▸ TASK ITEM: The task calls for each line of the records below in which the word "agent" appears.

▸ INPUT DATA:
+++

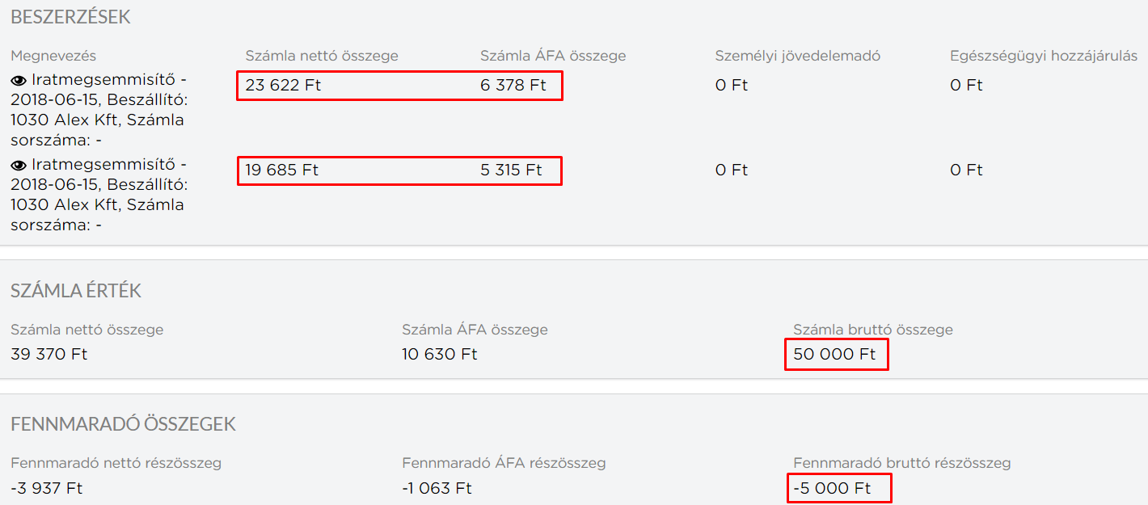Click the eye icon on the 19 685 Ft row

[19, 165]
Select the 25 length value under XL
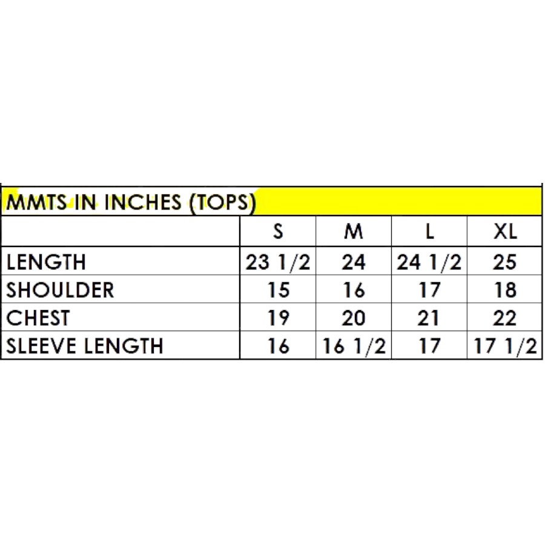The image size is (545, 545). point(505,262)
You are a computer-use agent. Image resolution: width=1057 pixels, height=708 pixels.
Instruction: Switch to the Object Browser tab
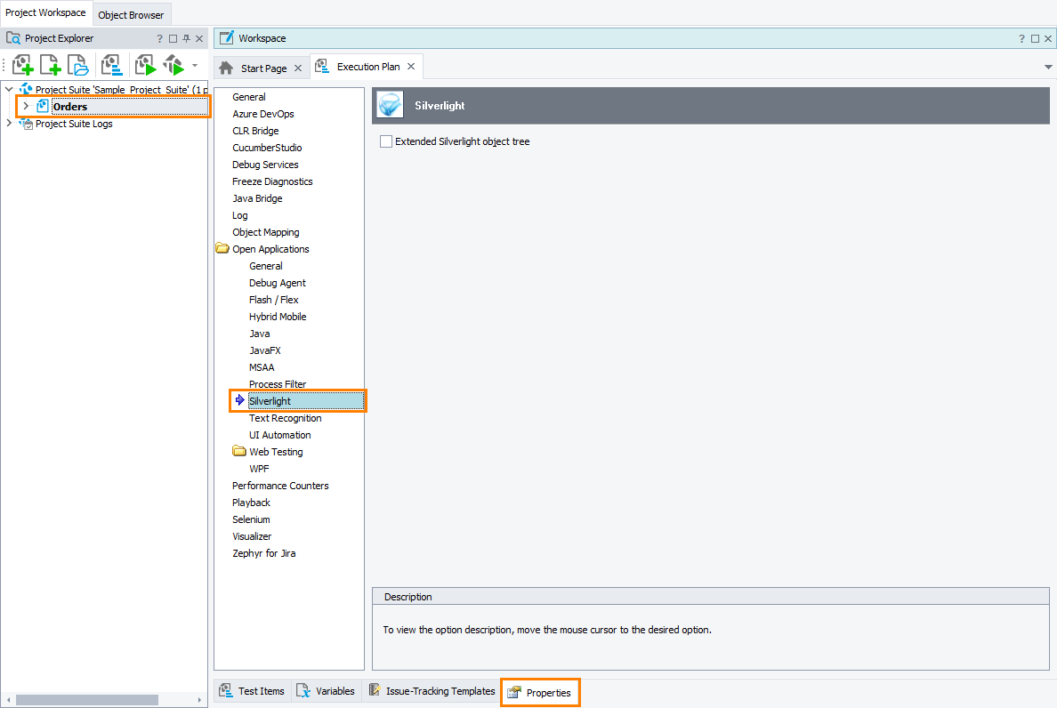click(x=131, y=14)
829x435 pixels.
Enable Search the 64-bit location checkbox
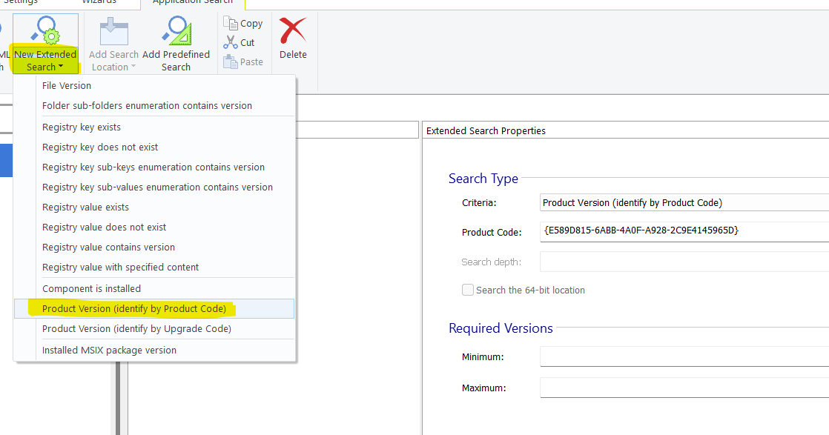468,290
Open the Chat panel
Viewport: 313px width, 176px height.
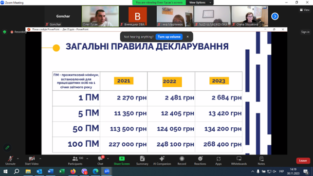(x=100, y=160)
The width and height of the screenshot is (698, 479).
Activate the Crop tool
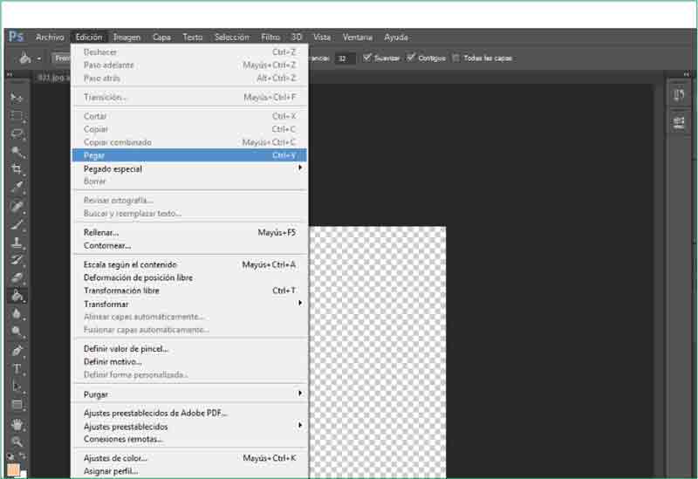tap(17, 169)
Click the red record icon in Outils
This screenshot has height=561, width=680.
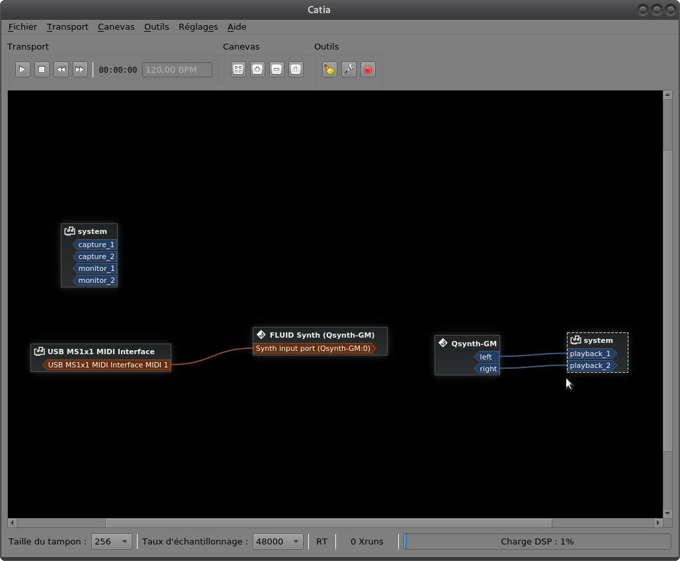tap(368, 69)
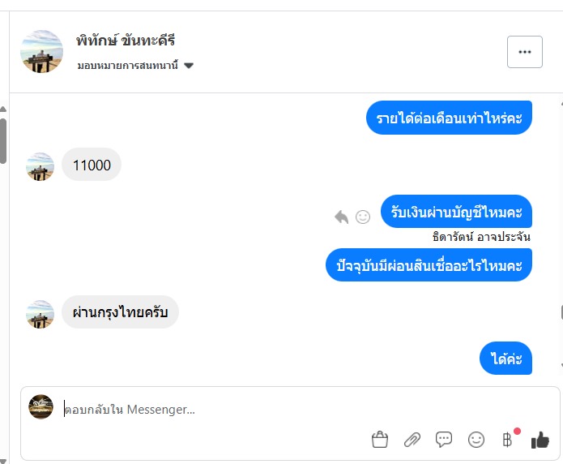Screen dimensions: 563x464
Task: Open saved replies speech bubble icon
Action: pos(444,440)
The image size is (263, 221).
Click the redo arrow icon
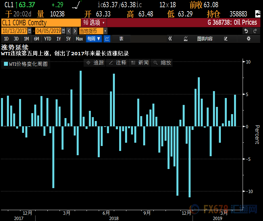[x=255, y=31]
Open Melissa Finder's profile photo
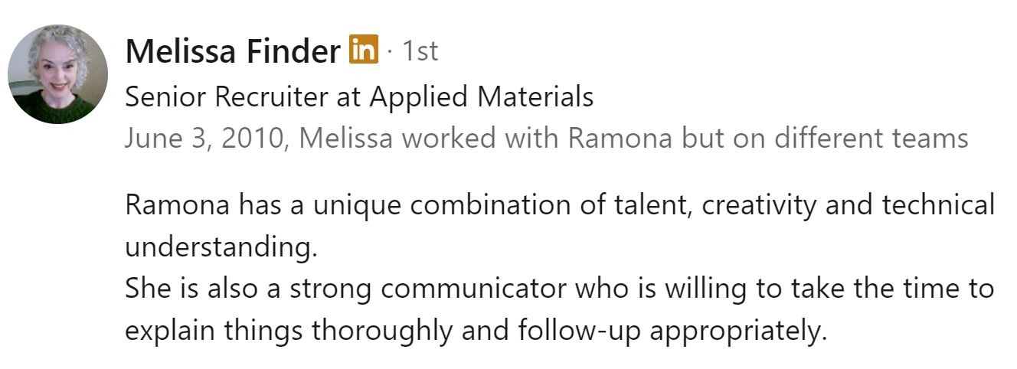1017x369 pixels. [57, 74]

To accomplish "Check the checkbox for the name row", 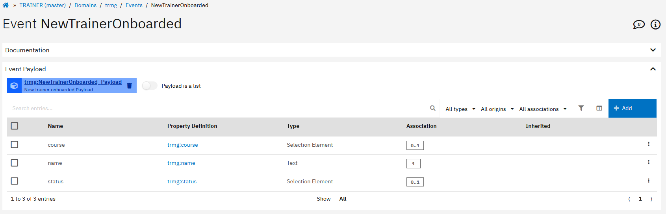I will pos(15,163).
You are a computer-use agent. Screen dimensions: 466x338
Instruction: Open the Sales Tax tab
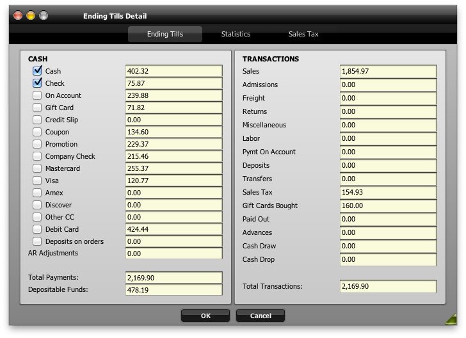coord(303,34)
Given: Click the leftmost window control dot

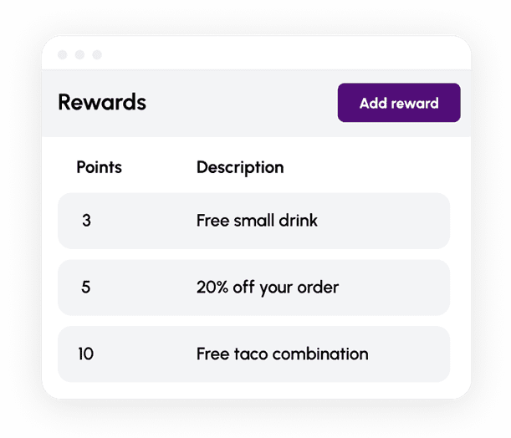Looking at the screenshot, I should click(x=62, y=54).
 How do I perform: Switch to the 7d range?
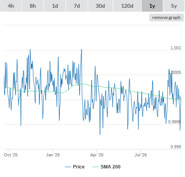tap(77, 6)
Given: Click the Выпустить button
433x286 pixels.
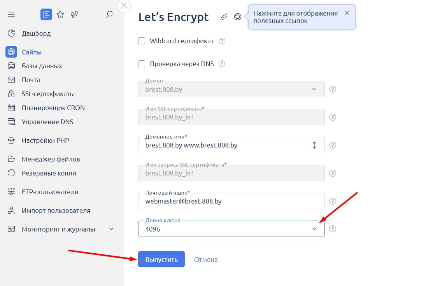Looking at the screenshot, I should click(161, 259).
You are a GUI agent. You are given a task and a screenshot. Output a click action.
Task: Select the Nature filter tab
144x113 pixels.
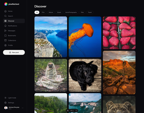point(51,12)
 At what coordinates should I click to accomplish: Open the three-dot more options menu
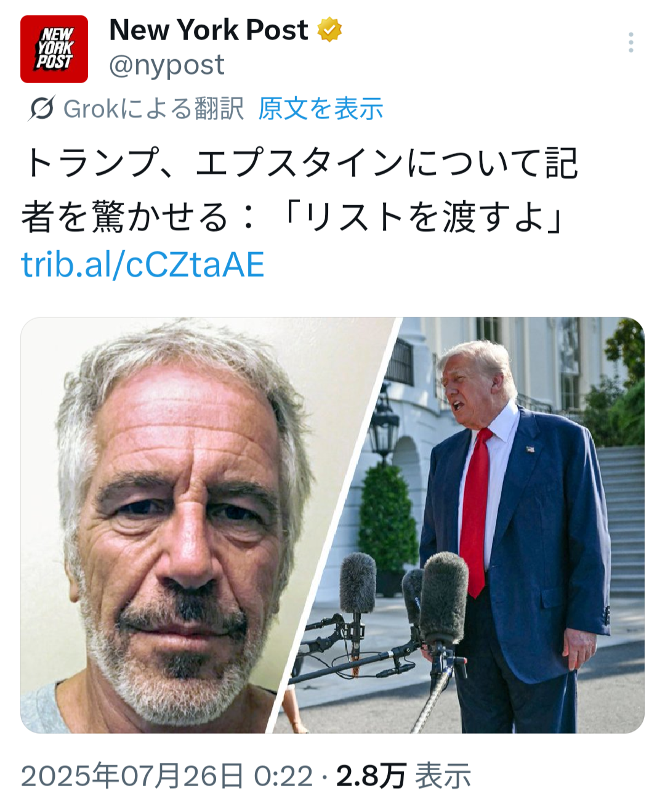click(x=631, y=43)
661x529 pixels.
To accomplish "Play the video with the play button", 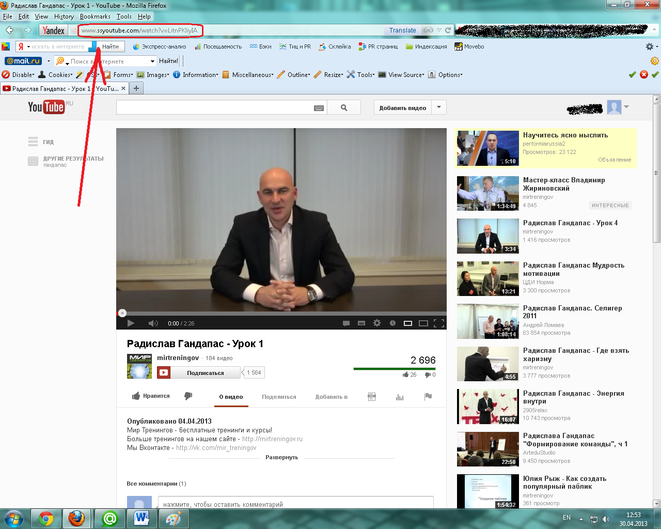I will point(131,323).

+++

▸ ANSWER SECTION:
You are a computer-use agent. Image resolution: width=1057 pixels, height=708 pixels.
You are a computer-use agent. Screen dimensions: 466x338
You are a GUI agent. You are given a task and a screenshot. Output a click action.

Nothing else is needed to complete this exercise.